Anwar Ul-Haque et al. (2015) call into question Feldkamp's (1987) use of a symmetrical profile as an equivalent to the shape of the sea lion. For Ul-Haque and his colleagues, the profile of the sea lion is more similar to cambered airfoils. Indeed, the profile of sea lions gliding in water displays an asymmetry in the sagittal plane (Feldkamp, 1987). In general, mammals have asymmetrical profiles due to the distribution of body mass, prominence of the thoracic trunk and curvature of the spine. The asymmetry of the sea lion is even more exaggerated when the animal is lying down on solid ground (Ul-Haque et al., 2015). For these reasons Ul-Haque et al. (2015) argued that the profile of the sea lion in water was better described by cambered airfoils, RONCZ 1082 and FX S 03-182 (Airfoil Tools, 2014). These foils have similar dimensions to the sea lion as described by Feldkamp (1987).

Although Ul-Haque et al. (2015) provided more realistic shapes as a proxy for the geometry of the sea lion, their choice was still as subjective as that of Feldkamp (1987). The cambered foil designs approximated the midsection of the sea lion, but were dissimilar to the anterior and posterior portions of the animal. The pointed rostrum, tapering neck and expanded hind flippers are not emulated in the design of the foil sections. Furthermore, the profiles only describe a two-dimensional shape and do not consider the three-dimension aspects of the animal. It is the very shape of the sea lion that best examines the hydrodynamic implications of that specific morphology. Previously, modeling the exact shape of a biologically complex design with any fidelity was not possible. Airfoil sections that closely resembled an organism therefore were used as acceptable alternatives. More recently, the use of computational geometry, digital photography, computed tomography scanning and three-dimensional scanning allows the reconstruction of the surface geometry of highly complex shapes. This digital reconstruction can be used with computational fluid dynamic programs (e.g. panel code, RANS, LES) to examine the flow structure or to use rapid prototyping, 3D printers to create physical models that can be testing in wind and water tunnels.

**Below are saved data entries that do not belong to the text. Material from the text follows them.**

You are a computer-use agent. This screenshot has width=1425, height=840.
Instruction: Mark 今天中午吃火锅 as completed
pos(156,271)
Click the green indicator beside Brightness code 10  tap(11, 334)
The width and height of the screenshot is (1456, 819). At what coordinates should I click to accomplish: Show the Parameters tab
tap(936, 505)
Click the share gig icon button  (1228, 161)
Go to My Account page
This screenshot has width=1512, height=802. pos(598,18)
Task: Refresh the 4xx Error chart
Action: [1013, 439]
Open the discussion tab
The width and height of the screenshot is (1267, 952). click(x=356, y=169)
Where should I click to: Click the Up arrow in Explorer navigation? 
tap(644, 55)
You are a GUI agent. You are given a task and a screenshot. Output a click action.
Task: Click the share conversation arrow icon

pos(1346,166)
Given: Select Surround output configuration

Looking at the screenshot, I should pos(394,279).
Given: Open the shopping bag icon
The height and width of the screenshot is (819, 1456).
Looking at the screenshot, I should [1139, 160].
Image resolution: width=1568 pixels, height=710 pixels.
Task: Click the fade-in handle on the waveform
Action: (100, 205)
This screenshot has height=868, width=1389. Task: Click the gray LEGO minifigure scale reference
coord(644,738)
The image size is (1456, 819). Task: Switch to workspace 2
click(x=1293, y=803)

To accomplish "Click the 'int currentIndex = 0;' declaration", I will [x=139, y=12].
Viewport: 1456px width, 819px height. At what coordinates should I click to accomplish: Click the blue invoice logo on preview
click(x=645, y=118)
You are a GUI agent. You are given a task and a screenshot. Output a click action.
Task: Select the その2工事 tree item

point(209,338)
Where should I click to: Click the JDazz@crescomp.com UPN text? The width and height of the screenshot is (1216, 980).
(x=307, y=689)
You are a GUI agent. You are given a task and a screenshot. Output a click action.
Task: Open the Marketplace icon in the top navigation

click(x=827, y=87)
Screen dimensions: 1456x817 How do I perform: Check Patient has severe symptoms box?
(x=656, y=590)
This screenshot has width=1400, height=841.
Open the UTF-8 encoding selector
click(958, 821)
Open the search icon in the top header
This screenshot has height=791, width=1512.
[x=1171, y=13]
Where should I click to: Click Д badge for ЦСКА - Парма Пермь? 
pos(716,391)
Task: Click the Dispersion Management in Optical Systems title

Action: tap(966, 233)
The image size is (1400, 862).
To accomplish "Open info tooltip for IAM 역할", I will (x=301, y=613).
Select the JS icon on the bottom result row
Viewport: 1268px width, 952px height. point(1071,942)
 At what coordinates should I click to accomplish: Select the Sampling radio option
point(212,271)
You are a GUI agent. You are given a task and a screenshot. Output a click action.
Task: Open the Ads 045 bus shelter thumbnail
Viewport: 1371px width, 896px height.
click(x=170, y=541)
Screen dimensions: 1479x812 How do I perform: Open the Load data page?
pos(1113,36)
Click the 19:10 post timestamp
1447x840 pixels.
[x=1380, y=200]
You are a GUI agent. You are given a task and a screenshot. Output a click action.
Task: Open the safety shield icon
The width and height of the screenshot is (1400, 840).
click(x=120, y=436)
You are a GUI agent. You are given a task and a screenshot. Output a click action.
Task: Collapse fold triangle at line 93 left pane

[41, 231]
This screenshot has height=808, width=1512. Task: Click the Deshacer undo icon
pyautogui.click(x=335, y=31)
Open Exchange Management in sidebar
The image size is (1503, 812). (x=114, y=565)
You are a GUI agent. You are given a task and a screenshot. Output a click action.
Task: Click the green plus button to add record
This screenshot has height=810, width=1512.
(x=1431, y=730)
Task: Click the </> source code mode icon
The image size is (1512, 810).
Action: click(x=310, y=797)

Such modeling procedures provide more accurate estimates of hydrodynamic parameters. A foil section with a similar geometry to the organism can still be used as a baseline for comparison.

But what is the importance of camber for the body of the sea lion? The major criticism by Ul-Haque and his colleagues was that Feldkamp (1987) did not use a cambered profile to compare with the sea lion. However, the correspondence by Ul-Haque et al. (2015) failed to actually consider the hydrodynamic implications of cambering. Camber on a wing increases the lift generated. For the sea lion, an increase in lift on the body could aid in surfacing when negatively buoyant or decrease the rate of sinking when gliding underwater. However, camber can also change the drag on the body. Feldkamp (1987) found that the symmetrical NACA 66-018 foil had a drag coefficient that was 1.18 times the drag coefficient calculated for a gliding sea lion. The drag coefficients for the camber foils, RONCZ 1082 and FX S 03-182, are 1.89- and 1.79-times greater than for the sea lion, respectively (Airfoil Tools, 2014). The drag coefficients for the cambered profiles were measured at a Reynolds number (1×10⁶), which was slightly lower than values for the sea lion (2.03×10⁶–2.87×10⁶). The implication of the difference in drag coefficients is that there is still an imperfect match between the animal and the engineered shapes.

While it is instructive to match the shape of biological forms to engineered designs as a first-order approximation of performance, tools are now available to more precisely copy and measure the intricacies of biological design. As a result of past limitations in replicating anatomical features, the physics of how biology worked relied on simplified engineered models. Understanding of complexity and performance attributes of morphology can now be more directly addressed. As a result, new engineering concepts are being developed from the integration of biological capabilities and designs with existing technologies (Bar-Cohen, 2012).